CFM47020 - Deemed loan relationships: investment life insurance contacts: scope and commencement: accounting treatment
Accounting treatment by holders of investment life insurance contracts
The tax treatment, under the loan relationships rules, of an investment life insurance contract owned by a company will follow the treatment of that contract within the company’s accounts. There are several different accountancy treatments that a company might use in accounting for an investment life insurance contract held including
IFRS and New UK GAAP
Fair value
Where a company accounts for a contract under New UK GAAP or IFRS it may use fair value accounting. Movements in fair value are recognised each year in profit or loss or equity.
Amortised cost
Under New UK GAAP or IFRS a company may account for an insurance contract using amortised cost accounting, with profits or losses recognised each year in profit or loss.

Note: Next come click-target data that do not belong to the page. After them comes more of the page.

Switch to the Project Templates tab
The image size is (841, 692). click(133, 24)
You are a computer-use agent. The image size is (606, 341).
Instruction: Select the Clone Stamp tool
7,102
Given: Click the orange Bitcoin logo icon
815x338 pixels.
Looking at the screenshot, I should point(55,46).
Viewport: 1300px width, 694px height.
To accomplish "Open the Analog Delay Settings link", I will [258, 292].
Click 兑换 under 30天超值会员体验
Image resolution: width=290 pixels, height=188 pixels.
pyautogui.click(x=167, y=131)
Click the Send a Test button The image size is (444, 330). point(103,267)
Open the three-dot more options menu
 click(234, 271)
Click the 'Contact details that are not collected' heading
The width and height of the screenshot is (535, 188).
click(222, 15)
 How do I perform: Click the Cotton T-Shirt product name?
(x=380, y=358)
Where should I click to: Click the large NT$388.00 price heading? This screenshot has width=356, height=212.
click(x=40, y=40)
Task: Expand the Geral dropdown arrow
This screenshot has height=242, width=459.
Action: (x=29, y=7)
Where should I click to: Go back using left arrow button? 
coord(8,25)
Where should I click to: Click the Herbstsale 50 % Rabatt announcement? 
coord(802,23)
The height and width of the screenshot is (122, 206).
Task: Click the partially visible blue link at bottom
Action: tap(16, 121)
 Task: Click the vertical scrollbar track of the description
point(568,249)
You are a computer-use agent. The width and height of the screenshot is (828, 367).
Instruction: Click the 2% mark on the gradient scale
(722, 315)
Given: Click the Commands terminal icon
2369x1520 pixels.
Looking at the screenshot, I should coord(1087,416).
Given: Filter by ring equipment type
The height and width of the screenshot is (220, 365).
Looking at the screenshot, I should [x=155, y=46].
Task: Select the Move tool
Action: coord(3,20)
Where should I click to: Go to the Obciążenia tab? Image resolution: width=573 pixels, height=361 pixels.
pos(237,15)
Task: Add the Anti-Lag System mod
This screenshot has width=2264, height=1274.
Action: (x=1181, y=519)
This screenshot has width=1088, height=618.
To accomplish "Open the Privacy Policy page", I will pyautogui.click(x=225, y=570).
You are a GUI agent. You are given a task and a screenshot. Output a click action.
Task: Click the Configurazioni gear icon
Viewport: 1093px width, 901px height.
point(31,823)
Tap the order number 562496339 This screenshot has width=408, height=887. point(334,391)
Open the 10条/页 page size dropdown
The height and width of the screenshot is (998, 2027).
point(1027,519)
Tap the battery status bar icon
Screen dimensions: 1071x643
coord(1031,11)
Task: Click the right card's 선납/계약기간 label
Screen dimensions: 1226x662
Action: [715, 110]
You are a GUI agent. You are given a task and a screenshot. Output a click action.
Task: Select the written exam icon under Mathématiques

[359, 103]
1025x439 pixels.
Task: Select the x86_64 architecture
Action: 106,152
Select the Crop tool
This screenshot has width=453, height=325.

Old UK GAAP (including FRS 26)
Fair value
Where a company accounts for a contract under FRS 26, it may use fair value accounting. Movements in fair value are recognised each year in profit or loss or equity.
Amortised cost
Under FRS 26 a company may account for an insurance contract under amortised cost accounting, with profits or losses recognised each year in profit or loss.
Old UK GAAP (excluding FRS 26)
Historic cost basis
Under Old UK GAAP where the company does not apply FRS 26, the contract may be accounted for as a fixed asset investment or a current asset investment under the historic cost convention and normally any profits or losses on the contract will only be recognised on disposals of rights under the contract.
Current cost (for current asset investments)
Where a company adopts the alternative accounting rules as allowed under the Companies Act 2006 if the policy is a current asset it could account for a contract using ‘current cost’. This is effectively the same as market value and movements in the current cost will be recognised in the revaluation reserve each year until realised.
Valuation (for fixed asset investments)
Where a company adopts the alternative accounting rules as allowed under the Companies Act 2006, if the policy is a fixed asset it could account for the contract using either market value, or directors’ valuation. Movements in the valuation will be recognised in the revaluation reserve each year until realised.